Dr Haj-Hassan added: “And it’s burning through the hearts of every single humanitarian that I know”.
She said the “entire hospital healthcare system collapsed a week ago” in Gaza – noting that in that time, there has been intense bombardment on the civilian population.
Dr Haj-Hassan claimed the current news narrative “almost dismisses this avalanche of suffering that is unprecedented in modern times’.
She also called for the war to stop, expressing disbelief that US president Joe Biden was continuing to “justify and warmonger” over what she called “a collective stain on humanity.”
Biden has made it clear that the US stands with Israel, although he has called for a “humanitarian pause” in the war so aid can reach those in Gaza.

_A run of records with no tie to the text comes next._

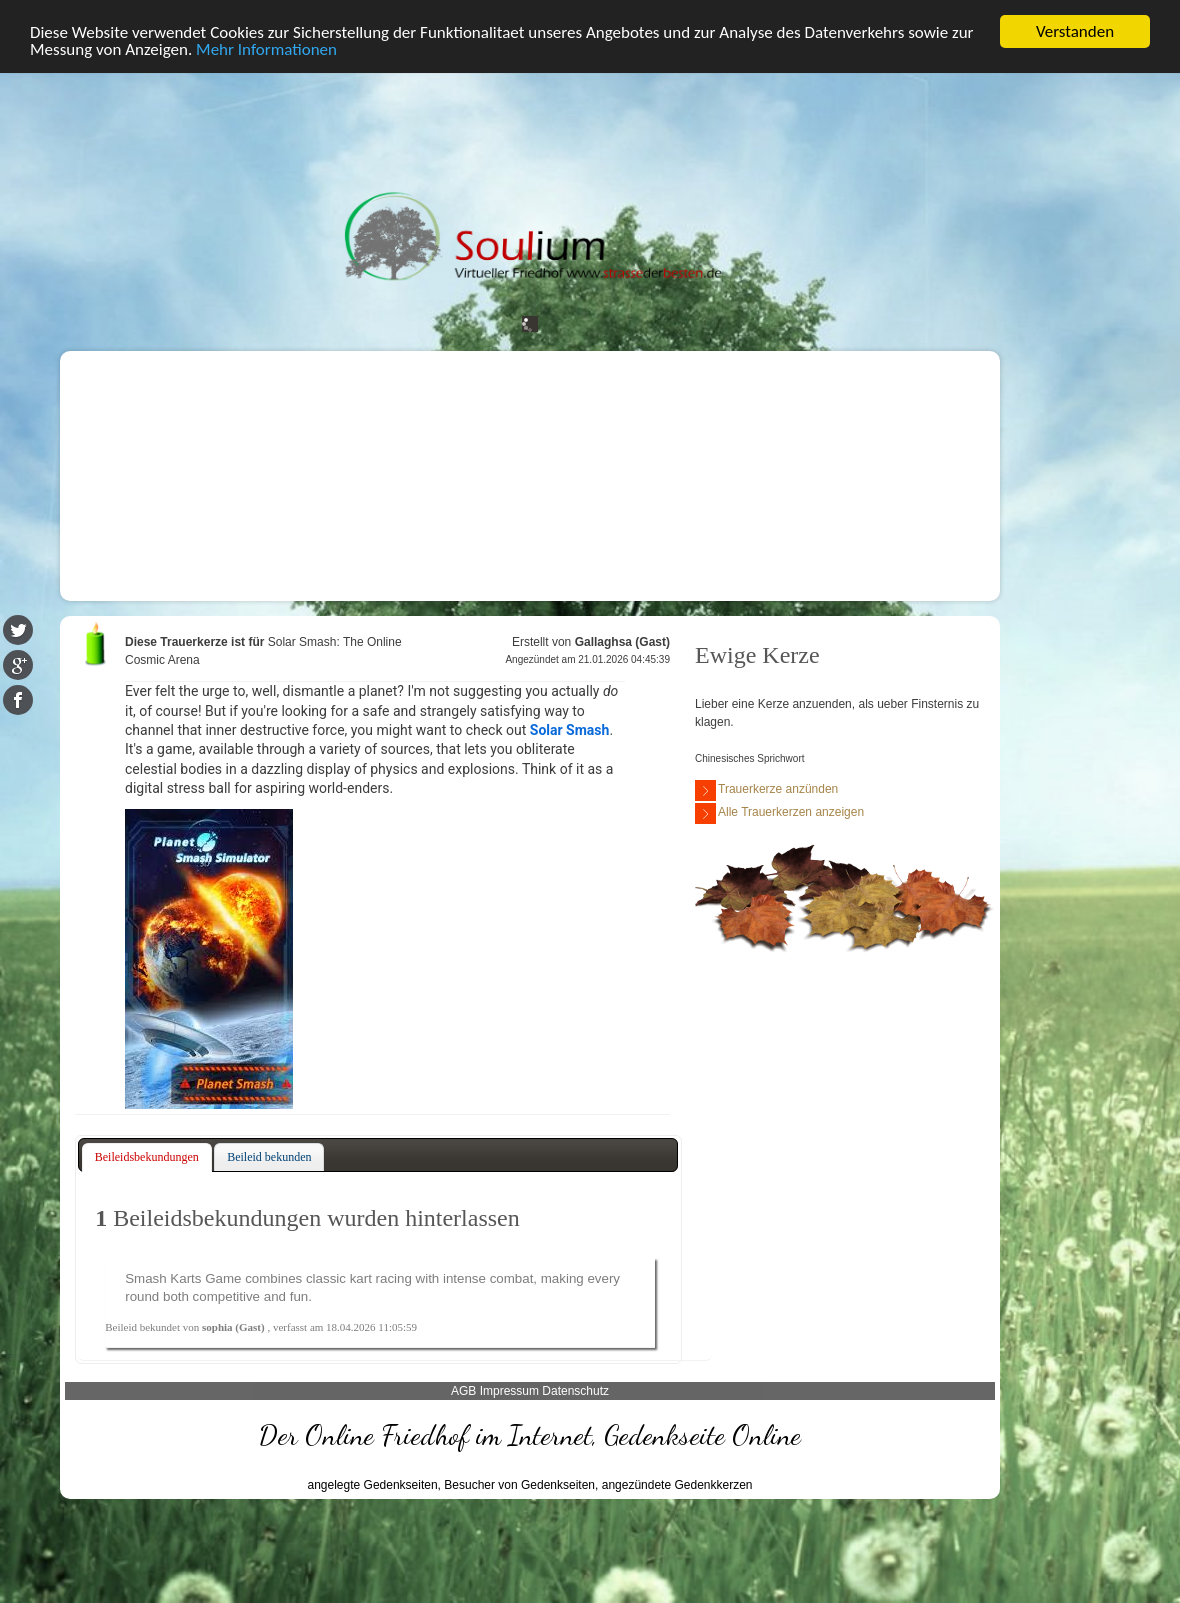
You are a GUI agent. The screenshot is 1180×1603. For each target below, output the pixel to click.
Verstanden (1075, 31)
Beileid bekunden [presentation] (269, 1157)
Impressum (509, 1391)
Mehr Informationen (266, 48)
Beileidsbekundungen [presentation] (147, 1157)
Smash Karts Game (183, 1278)
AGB (463, 1391)
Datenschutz (575, 1391)
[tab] (147, 1158)
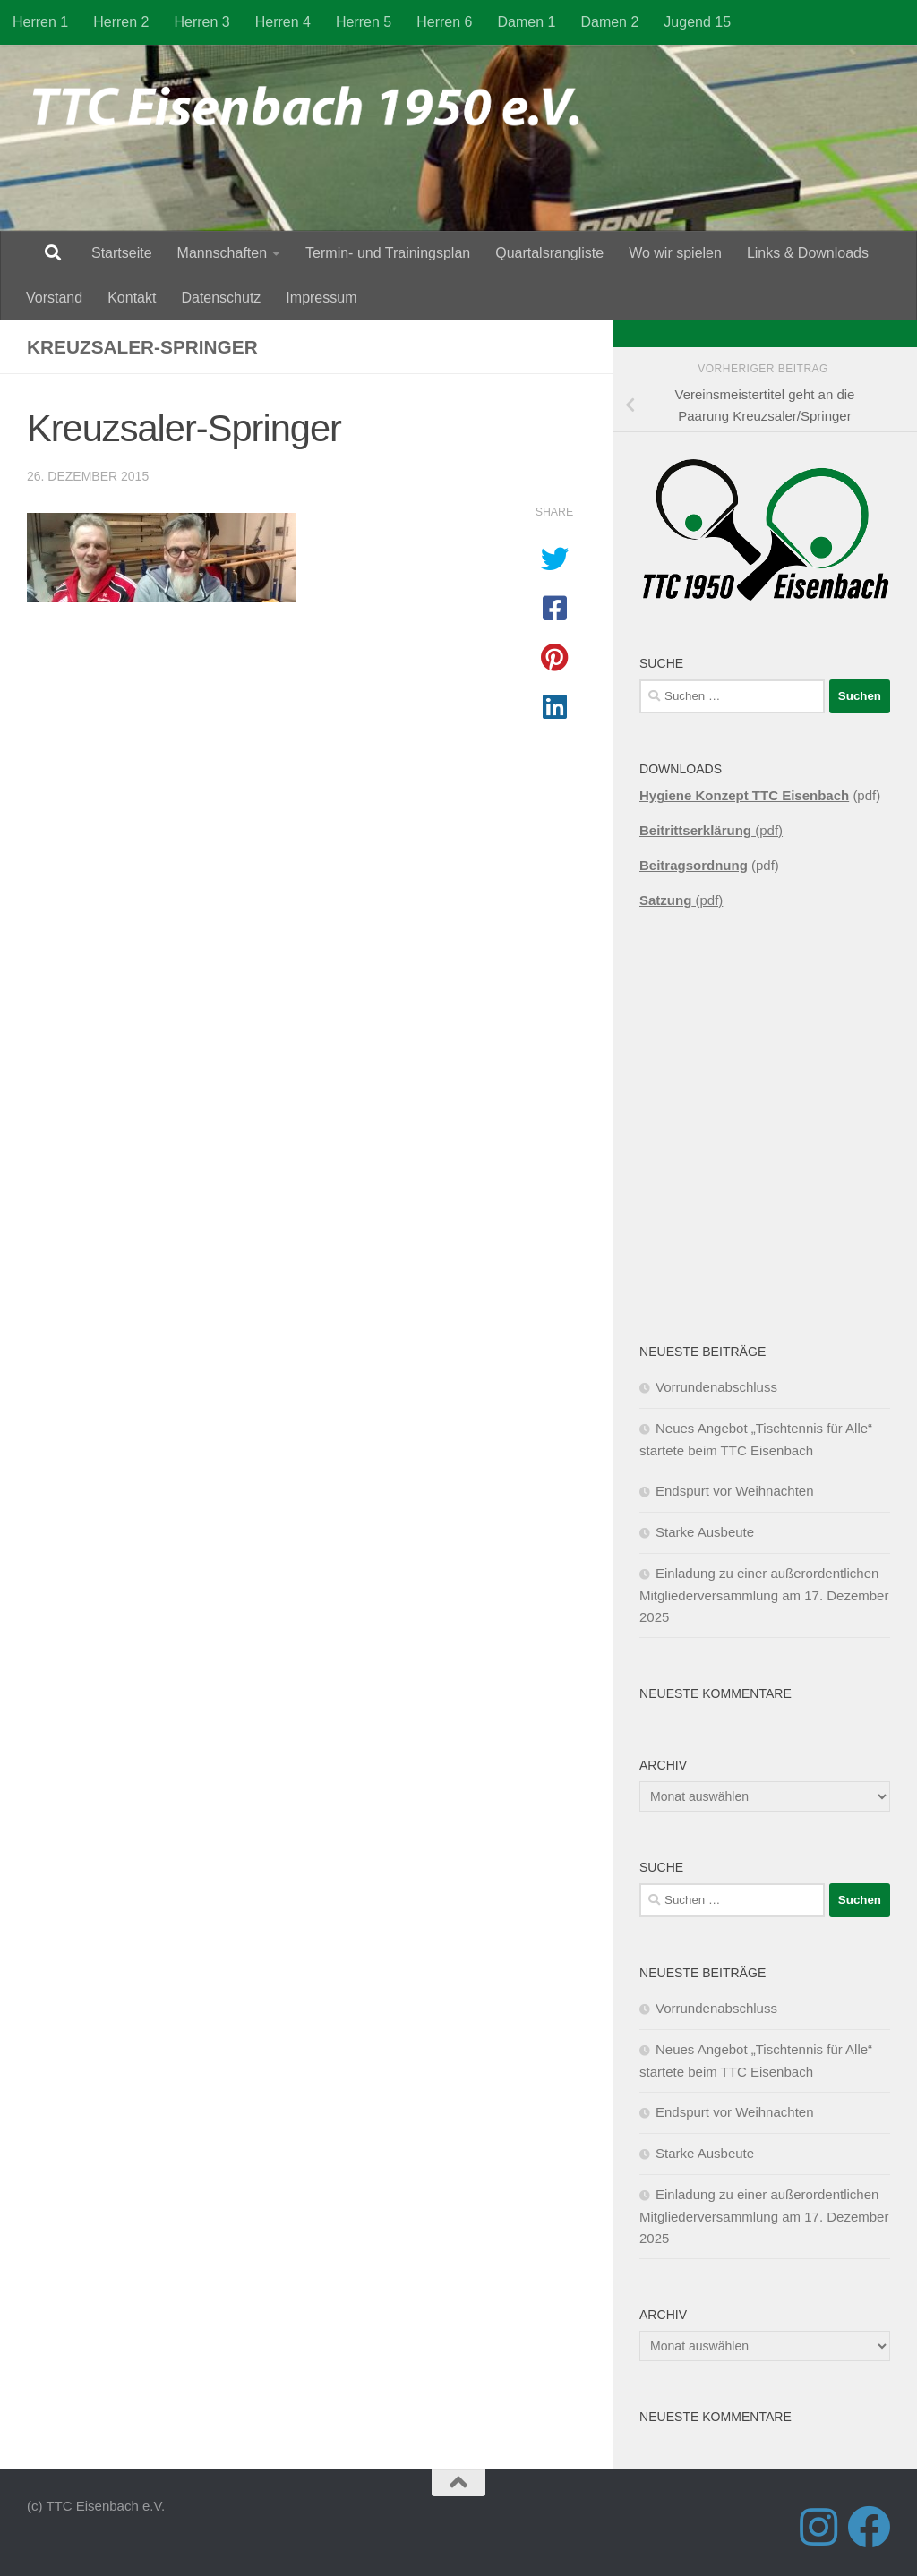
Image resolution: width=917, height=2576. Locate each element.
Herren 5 (363, 22)
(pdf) (711, 830)
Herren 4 (283, 22)
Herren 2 (121, 22)
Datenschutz (221, 297)
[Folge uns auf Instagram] (818, 2526)
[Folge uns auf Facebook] (868, 2526)
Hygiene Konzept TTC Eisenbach (744, 795)
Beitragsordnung (693, 865)
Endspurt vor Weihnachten (735, 1490)
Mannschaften (222, 252)
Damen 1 (527, 22)
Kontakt (131, 297)
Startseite (121, 252)
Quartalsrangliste (549, 252)
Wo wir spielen (675, 252)
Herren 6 (444, 22)
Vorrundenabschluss (716, 1387)
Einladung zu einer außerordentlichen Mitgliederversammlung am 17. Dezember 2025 (763, 1595)
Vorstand (54, 297)
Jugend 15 (697, 22)
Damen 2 (609, 22)
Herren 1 (40, 22)
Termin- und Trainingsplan (387, 252)
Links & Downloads (808, 252)
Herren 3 (202, 22)
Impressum (321, 297)
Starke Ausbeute (705, 1532)
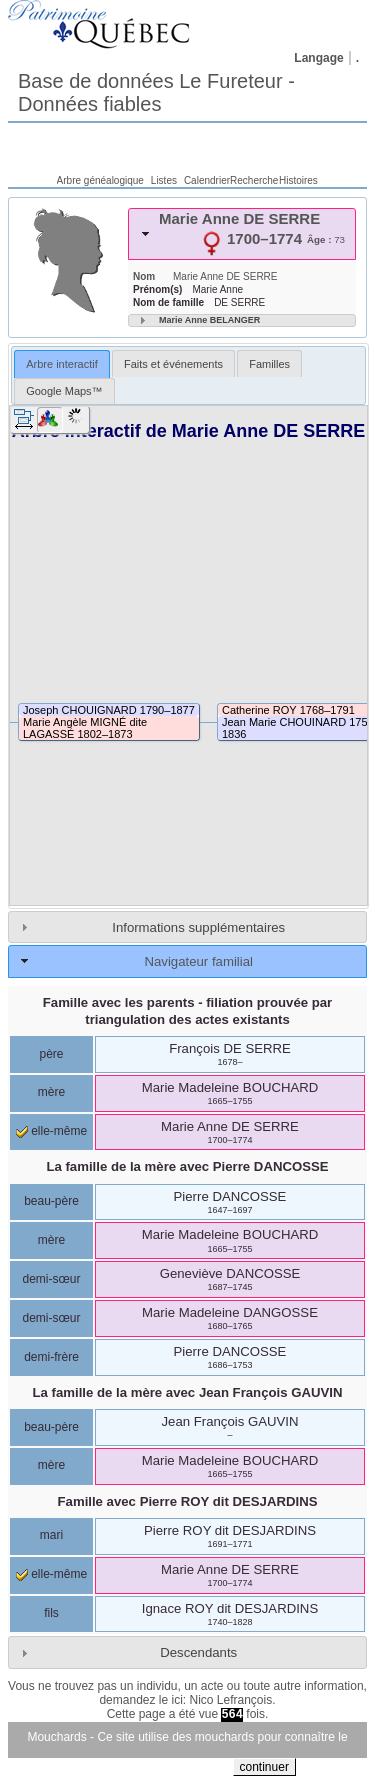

However, Dr Haj-Hassan indicated that was not enough.
She told BBC News that “she’s not a politician”, but that the word “pause” does not make sense to her.
“You pause to nourish and hydrate a population before you kill them?” she asked in disbelief.
She said the bombardment needs to be stopped, and a “humanitarian truce” needs to be introduced.
Her emotional interview went viral and was shared by Scotland’s first minister Humza Yousaf on Saturday.